Take roses. We are going to send a LOT of roses this year. About 196 million of them to be exact and they're going to be a lot more expensive this week than any other (yes, that's price gouging but when it comes to love you're not supposed to look for a bargain) Overall the romantic among us will spend about $134 on Valentine's Day. That will add up to a whopping $18.6 BILLION spent on Valentine's Day this year.

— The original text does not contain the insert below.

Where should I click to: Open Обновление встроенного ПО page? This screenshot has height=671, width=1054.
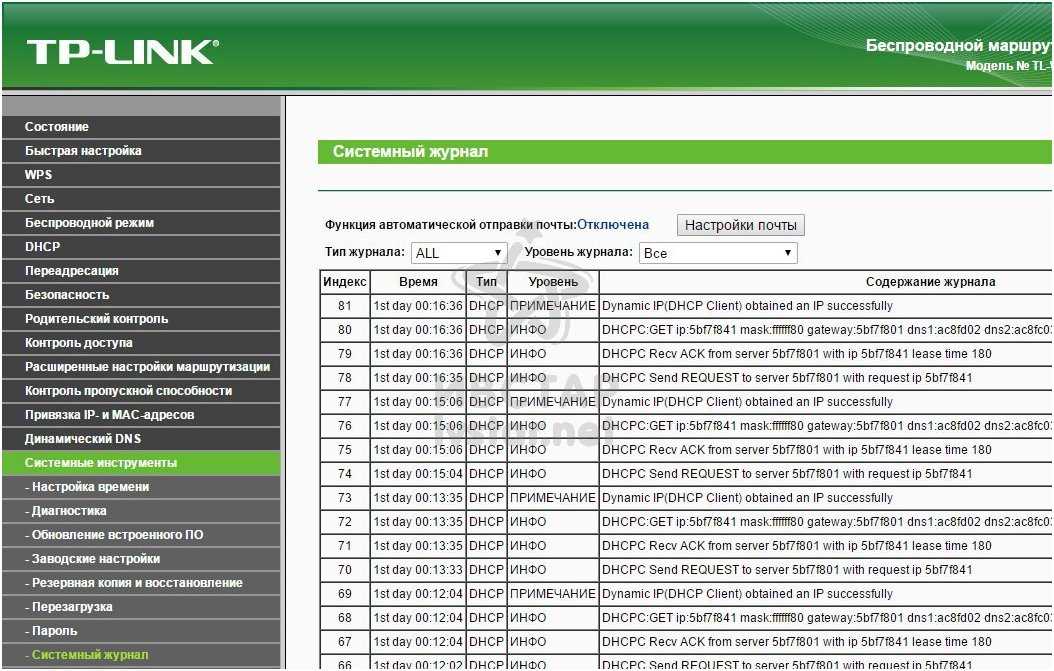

Still the cynics among us might be winning.  Only about 54% of Americans will celebrate Valentine's Day (down from 60% last year). In other words, about half of us are no longer playing Romance Roulette with our wallets.Of course it's possible that we Americans are learning to express our emotions without consumption since about 2/3 of men and 1/3 of women surveyed by the National Retail Federation said they're rather have sex on Valentine's Day than get a gift.

But somehow I doubt that Americans are suddenly learning to express their deepest and most intimate feelings without buying something. After all, ever since Valentine’s Days cards were first mass-produced in 1847 we Americans have been saying “I love you” with stuff we can buy in a store. Instead, I think the very modern and overly saccharine idea that love is about two people surrounded by hearts and flowers is being confronted with the postmodern truth that a minority of Americans is married and many of the ones who are won’t be in the not so distant future. In fact, 53% of women say they’d leave their partner if they don’t get a gift for Valentine’s Day. So much for the unconditional love part of the romantic fantasy.

Instead of consuming Valentine's Day, less romantic Americans are celebrating Singles Awareness Day (SAD) or even International Quirkyalone Day, a celebration of all kinds of love. The Singles Awareness Day website suggests fighting the "huge push by retailers for us to buy all of their candy, flowers and greeting cards" by “sending yourself flowers.”

Fight the over rationalization and commercialization of love by…buying stuff and going out? Of course what choice do we have but to fight the buying frenzy of Valentine’s Day with a buying frenzy against Valentine’s Day? Unless we just want to stay home and have sex. And as the International Quirkyalone Day website points out, you really don’t have to be in a couple to do that.